Status quo and development trends of research on shale gas adsorption and seepage in shale gas reservoirs

Yi ZHANG1,2(), Bin ZHANG1,2, Banghua LIU3, Jie LIU4, Qiansheng WEI4, Qi ZHANG5, Hongjun LU6, Pengyu ZHU1,2, Rui WANG1,2,7   

  1. 1.Shaanxi Key Laboratory of Well Stability & Rock Mechanics in Oil and Gas Reservoirs,Xi’an,Shaanxi 710065,China
    2.School of Petroleum Engineering,Xi’an Shiyou University,Xi’an,Shaanxi 710065,China
    3.Production & Operation Management Department,CNPC,Beijing 100083,China
    4.No. 3 Gas Production Plant,Changqing Oilfield Company,PetroChina,Ordos,Inner Mongolia 017300,China
    5.Gas Field Development Division,Changqing Oilfield Branch,PetroChina,Xi’an,Shaanxi 710018,China
    6.Oil and Gas Technology Research Institute,Changqing Oilfield Branch,PetroChina,Xi’an,Shaanxi 710018,China
    7.National Key Laboratory of Oil and Gas Reservoir Geology and Exploitation,Southwest Petroleum University,Chengdu,Sichuan 610500,China
  • Received:2023-11-10 Revised:2024-01-14 Online:2024-02-01 Published:2024-02-29

Abstract:

Shale gas reservoirs are characterized by large amounts of adsorbed gas within nano- to micron-scale organic pores and the mosaic form of organic matter in the inorganic matter. To understand these unique features, we initially review current methodologies used to characterize shale gas adsorption and seepage. Afterward, we summarize the mathematical representations of critical factors influencing these processes, including changes in the gas adsorption layer thickness, changes in the thickness of water film in inorganic pores, and changes in gas desorption-induced pores.
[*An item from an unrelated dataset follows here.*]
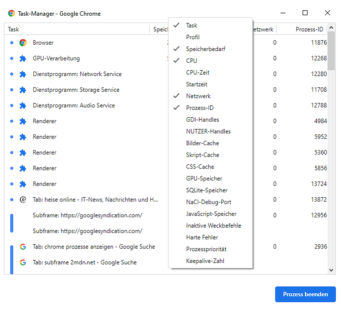The height and width of the screenshot is (310, 341).
Task: Click the puzzle icon beside GPU-Verarbeitung
Action: 23,58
Subsequently, we point out major problems in the current models of calculating the apparent permeability of shale gas reservoirs: (1) inaccurate characterization of reservoir pore structures; (2) a lack of methods to characterize the effects of the desorption of gas molecules dissolved into the solid organic matter on the adsorption of seepage flux; (3) inadequate characterization of the discrete distribution of organic matter in shale gas reservoirs; and (4) the unreasonability in direct application of parameters obtained from laboratory isothermal adsorption experiments, which neglects the differences between adsorbed shale gas and that dissolved into the solid organic matter in adsorption and desorption. Then, we analyze the advantages of the molecular simulation technique over physical experiments in examining shale gas adsorption and seepage. Accordingly, we summarize molecular simulation technique-based methods for modeling and simulating shale gas adsorption and seepage, as well as the simulation results. Finally, suggestions for further advancement in the molecular simulation of shale gas adsorption and seepage are put forward, including the improvement of multi-medium and multi-scale modeling methods based on conventional molecular models of inorganic and organic pores to be in line with the actual situation of shale gas reservoirs, as well as the necessity to develop methods for shale gas adsorption and seepage simulation that are more suitable for actual conditions.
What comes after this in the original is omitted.